BRIEF:
Where a line holds the word "Switch", copy that line from the data below.

┌─ PROVIDED MATERIAL

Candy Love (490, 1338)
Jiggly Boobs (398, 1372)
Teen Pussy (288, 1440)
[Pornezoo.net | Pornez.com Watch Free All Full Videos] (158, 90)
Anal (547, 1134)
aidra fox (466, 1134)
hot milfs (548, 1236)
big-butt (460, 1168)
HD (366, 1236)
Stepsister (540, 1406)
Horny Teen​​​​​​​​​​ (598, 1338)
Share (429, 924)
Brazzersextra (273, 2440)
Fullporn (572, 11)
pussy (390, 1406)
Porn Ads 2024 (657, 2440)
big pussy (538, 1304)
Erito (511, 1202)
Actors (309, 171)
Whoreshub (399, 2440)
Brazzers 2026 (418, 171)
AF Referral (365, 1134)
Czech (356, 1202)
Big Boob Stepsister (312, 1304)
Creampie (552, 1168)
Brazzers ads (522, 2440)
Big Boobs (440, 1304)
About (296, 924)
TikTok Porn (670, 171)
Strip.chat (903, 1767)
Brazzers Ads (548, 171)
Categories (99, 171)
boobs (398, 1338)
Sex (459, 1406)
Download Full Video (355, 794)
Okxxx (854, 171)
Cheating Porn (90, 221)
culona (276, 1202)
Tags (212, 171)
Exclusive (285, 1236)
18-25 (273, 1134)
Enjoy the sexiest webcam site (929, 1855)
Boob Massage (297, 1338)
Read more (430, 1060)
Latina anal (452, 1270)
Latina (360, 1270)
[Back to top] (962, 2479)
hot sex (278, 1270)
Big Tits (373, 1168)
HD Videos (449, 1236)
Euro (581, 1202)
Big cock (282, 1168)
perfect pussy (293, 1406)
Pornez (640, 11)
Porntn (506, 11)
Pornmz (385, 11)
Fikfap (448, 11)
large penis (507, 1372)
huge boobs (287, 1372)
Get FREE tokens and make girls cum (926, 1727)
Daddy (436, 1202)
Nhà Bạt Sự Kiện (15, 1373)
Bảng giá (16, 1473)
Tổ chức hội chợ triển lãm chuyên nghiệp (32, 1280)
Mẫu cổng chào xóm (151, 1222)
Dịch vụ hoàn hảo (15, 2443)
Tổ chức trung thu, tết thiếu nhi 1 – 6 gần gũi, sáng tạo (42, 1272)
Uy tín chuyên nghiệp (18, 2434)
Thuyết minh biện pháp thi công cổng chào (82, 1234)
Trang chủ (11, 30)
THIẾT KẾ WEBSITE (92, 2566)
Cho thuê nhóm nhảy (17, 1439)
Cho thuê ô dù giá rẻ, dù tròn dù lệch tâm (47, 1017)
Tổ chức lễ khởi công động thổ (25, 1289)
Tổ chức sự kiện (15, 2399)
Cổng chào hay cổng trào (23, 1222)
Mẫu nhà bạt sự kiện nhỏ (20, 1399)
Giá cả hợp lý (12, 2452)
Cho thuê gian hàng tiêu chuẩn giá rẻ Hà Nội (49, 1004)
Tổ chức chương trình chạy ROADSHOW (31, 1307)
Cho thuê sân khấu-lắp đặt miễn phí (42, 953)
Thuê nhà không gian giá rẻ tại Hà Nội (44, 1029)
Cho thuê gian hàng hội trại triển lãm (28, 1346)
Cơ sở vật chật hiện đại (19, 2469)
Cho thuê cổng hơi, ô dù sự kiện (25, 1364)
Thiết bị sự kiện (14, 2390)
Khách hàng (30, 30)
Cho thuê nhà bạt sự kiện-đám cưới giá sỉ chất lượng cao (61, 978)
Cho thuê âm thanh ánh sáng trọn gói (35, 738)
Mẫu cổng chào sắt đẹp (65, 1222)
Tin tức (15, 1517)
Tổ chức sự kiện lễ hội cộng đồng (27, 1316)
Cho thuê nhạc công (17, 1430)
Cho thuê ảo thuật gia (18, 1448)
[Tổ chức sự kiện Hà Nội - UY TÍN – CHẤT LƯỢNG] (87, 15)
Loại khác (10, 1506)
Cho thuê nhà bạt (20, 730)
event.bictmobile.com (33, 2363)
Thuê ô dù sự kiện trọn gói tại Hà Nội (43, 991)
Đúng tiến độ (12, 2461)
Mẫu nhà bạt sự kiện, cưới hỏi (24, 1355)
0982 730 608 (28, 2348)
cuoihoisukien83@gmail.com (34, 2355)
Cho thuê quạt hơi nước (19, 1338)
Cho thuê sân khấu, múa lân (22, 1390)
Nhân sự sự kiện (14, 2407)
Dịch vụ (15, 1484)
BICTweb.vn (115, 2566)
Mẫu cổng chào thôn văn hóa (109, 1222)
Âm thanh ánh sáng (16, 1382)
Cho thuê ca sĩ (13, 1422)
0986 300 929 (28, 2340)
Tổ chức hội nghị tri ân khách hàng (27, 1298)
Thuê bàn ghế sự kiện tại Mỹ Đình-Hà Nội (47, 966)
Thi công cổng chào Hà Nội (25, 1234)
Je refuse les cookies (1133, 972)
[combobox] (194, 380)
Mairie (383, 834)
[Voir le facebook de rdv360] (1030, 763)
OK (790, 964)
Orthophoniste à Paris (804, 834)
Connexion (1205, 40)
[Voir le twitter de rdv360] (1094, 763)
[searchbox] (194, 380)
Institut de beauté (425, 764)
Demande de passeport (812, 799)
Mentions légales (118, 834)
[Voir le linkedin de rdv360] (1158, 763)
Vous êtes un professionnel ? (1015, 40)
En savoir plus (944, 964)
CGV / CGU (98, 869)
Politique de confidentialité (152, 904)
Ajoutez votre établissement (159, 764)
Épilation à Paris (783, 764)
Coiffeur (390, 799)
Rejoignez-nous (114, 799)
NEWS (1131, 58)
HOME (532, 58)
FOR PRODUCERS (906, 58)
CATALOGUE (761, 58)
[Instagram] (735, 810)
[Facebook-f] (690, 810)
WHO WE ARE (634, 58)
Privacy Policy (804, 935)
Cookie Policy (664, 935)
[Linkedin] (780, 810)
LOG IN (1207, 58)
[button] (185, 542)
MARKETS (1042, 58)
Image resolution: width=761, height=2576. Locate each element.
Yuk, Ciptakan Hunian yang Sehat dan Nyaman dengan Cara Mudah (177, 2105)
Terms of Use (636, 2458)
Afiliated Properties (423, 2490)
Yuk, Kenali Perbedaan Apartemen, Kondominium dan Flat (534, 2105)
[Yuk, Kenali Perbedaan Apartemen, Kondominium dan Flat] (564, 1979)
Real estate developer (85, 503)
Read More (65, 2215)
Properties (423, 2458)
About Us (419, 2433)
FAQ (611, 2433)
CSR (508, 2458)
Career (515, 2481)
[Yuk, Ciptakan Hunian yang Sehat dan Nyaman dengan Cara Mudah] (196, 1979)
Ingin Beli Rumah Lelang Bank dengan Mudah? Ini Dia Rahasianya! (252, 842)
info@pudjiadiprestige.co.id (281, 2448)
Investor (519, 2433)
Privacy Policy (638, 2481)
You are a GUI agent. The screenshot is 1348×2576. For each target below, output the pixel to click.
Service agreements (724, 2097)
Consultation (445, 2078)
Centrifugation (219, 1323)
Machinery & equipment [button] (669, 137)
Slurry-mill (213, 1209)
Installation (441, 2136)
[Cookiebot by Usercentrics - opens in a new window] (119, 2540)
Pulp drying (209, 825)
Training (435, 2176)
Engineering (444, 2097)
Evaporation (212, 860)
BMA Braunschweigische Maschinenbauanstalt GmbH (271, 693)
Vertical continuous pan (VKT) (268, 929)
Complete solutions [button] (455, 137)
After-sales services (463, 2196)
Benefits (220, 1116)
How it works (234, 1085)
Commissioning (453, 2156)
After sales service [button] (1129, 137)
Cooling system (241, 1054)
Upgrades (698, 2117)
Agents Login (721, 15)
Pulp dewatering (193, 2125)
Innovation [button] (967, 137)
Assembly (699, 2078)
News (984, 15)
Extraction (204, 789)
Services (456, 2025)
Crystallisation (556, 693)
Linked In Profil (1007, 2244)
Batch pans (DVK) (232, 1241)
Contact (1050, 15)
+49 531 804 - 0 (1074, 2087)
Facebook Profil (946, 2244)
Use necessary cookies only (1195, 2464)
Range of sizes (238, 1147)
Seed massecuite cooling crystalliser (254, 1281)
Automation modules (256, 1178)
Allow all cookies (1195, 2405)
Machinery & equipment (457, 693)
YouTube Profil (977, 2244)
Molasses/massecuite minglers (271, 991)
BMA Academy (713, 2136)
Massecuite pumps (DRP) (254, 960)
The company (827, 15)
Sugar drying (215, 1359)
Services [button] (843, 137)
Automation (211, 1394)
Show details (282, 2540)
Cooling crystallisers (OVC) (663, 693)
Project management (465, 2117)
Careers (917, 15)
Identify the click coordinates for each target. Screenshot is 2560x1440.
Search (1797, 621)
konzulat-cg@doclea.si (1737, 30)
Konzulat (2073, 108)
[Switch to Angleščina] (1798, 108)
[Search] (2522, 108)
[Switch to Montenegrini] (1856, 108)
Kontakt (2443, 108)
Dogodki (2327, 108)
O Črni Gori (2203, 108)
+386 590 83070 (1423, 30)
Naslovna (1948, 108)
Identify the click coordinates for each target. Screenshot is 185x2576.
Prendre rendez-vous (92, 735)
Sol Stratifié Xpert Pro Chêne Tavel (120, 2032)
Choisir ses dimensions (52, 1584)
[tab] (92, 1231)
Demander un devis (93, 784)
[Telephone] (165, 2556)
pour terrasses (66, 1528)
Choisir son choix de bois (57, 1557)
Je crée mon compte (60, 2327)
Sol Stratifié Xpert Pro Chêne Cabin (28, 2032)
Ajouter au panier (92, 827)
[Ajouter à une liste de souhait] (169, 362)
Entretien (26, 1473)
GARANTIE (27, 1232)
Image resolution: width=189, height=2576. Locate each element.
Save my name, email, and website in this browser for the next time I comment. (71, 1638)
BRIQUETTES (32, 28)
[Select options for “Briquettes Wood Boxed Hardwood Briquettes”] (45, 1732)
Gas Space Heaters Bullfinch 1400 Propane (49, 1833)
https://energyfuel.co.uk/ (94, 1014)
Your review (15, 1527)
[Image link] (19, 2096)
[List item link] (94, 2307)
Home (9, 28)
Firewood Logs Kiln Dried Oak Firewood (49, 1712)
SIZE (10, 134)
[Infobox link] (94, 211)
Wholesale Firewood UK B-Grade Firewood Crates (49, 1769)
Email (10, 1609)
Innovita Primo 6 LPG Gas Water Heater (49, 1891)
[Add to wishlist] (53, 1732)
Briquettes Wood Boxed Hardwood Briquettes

└─

EXERCISE SOLUTION:
[Switch to Angleščina] (1798, 108)
[Switch to Montenegrini] (1856, 108)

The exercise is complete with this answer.